■ **INSTRUCTIONS TO FOLLOW**
In your copy, leave out the pictures and output only the lines from the one holding "scuola (64, 1153)" through the end of the data below, exactly.

■ **RECORD EXTRACTS**
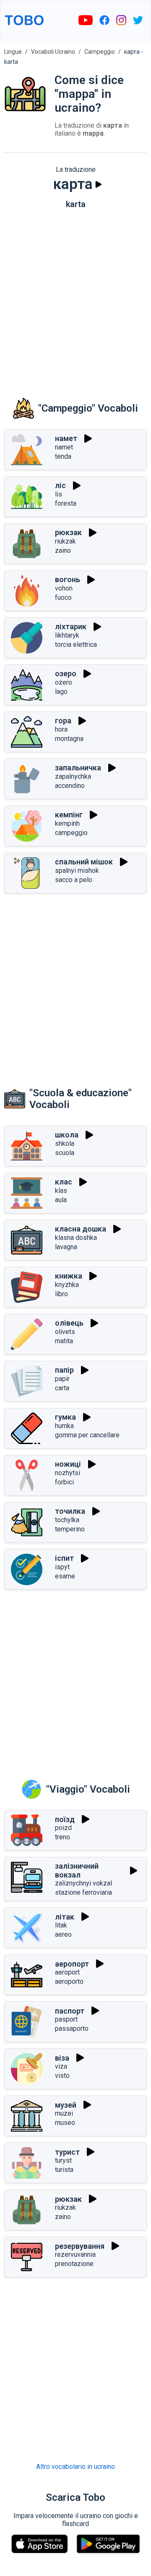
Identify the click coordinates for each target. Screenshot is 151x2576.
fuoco (63, 597)
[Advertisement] (75, 297)
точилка (70, 1511)
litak (61, 1925)
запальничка (78, 767)
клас (63, 1181)
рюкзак (68, 532)
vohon (64, 588)
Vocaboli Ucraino (53, 51)
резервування (79, 2246)
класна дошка (80, 1228)
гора (63, 720)
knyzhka (67, 1285)
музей (65, 2105)
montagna (69, 739)
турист (67, 2152)
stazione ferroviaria (83, 1892)
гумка (65, 1417)
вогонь (67, 579)
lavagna (66, 1247)
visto (62, 2076)
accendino (70, 786)
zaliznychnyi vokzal (83, 1883)
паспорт (69, 2010)
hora (61, 729)
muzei (64, 2113)
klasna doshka (76, 1238)
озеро (65, 673)
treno (62, 1837)
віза (62, 2057)
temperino (70, 1529)
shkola (64, 1144)
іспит (64, 1558)
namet (64, 447)
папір (64, 1369)
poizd (63, 1828)
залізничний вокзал (77, 1870)
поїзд (65, 1819)
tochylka (67, 1520)
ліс (60, 485)
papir (62, 1379)
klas (61, 1191)
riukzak (65, 541)
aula (61, 1200)
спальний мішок (84, 861)
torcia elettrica (76, 645)
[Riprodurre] (98, 184)
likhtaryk (67, 635)
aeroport (67, 1972)
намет (66, 438)
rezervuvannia (75, 2254)
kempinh (67, 823)
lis (58, 494)
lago (61, 692)
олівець (69, 1322)
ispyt (62, 1567)
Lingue (13, 51)
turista (64, 2170)
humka (64, 1426)
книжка (68, 1275)
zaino (63, 550)
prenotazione (74, 2264)
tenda (63, 456)
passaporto (72, 2028)
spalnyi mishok (77, 870)
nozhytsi (67, 1473)
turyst (63, 2160)
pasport (66, 2019)
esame (65, 1576)
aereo (63, 1934)
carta (62, 1388)
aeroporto (69, 1981)
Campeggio (99, 51)
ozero (63, 682)
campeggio (71, 833)
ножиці (68, 1464)
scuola (64, 1153)
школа (66, 1134)
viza (61, 2066)
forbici (64, 1482)
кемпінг (69, 814)
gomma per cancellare (87, 1435)
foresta (65, 503)
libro (61, 1294)
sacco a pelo (73, 880)
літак (64, 1916)
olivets (65, 1332)
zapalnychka (73, 776)
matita (64, 1341)
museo (65, 2123)
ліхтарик (70, 626)
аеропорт (72, 1963)
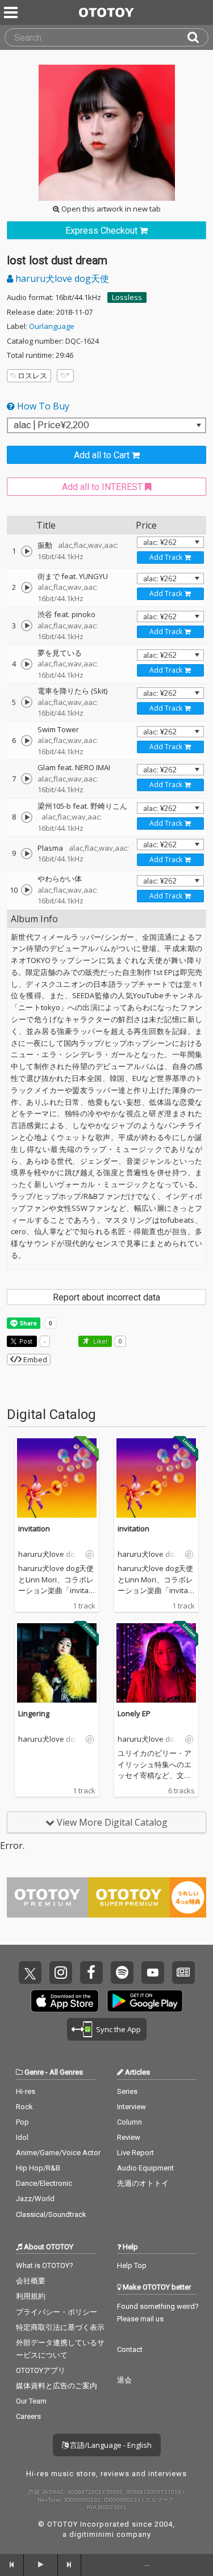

■ **EXERCISE ANSWER**
scuola (64, 1153)
школа (66, 1134)
viza (61, 2066)
forbici (64, 1482)
кемпінг (69, 814)
gomma per cancellare (87, 1435)
foresta (65, 503)
libro (61, 1294)
sacco a pelo (73, 880)
літак (64, 1916)
olivets (65, 1332)
zapalnychka (73, 776)
matita (64, 1341)
museo (65, 2123)
ліхтарик (70, 626)
аеропорт (72, 1963)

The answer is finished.